Materials provided:
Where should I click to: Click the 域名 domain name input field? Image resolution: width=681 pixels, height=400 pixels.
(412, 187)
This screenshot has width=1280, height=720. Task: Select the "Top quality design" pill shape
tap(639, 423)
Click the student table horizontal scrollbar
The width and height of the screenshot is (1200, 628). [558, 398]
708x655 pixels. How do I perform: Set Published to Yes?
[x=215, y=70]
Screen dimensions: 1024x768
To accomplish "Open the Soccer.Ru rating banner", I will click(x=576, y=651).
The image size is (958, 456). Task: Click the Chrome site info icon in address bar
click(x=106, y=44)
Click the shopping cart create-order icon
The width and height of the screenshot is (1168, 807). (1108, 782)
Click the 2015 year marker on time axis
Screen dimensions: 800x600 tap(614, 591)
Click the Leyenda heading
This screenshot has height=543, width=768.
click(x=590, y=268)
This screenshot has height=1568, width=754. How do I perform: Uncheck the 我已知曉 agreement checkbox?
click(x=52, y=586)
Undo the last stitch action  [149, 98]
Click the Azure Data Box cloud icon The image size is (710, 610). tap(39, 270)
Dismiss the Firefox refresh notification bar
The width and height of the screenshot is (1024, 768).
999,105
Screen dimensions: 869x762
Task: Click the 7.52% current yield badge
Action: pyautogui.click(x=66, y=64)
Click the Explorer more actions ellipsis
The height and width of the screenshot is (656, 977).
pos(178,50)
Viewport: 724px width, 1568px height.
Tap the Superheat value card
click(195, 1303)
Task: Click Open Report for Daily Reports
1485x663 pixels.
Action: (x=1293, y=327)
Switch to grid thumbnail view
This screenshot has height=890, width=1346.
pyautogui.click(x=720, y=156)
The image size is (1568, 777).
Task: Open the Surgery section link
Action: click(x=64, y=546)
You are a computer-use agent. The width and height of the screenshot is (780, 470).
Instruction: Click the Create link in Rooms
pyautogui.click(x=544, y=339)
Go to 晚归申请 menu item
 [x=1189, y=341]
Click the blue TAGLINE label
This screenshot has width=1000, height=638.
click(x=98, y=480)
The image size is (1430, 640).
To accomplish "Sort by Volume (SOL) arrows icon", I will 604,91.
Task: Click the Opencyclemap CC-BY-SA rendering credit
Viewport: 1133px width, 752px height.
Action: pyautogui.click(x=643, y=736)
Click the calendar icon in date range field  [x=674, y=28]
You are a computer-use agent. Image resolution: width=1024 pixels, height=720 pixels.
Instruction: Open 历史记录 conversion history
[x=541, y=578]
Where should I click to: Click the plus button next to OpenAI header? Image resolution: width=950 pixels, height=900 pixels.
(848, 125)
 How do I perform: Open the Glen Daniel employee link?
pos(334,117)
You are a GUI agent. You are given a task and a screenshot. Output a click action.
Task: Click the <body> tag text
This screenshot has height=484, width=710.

Exercise prompt:
State the number of lines in the records that include the string "computer", without any other words.

Answer section:
2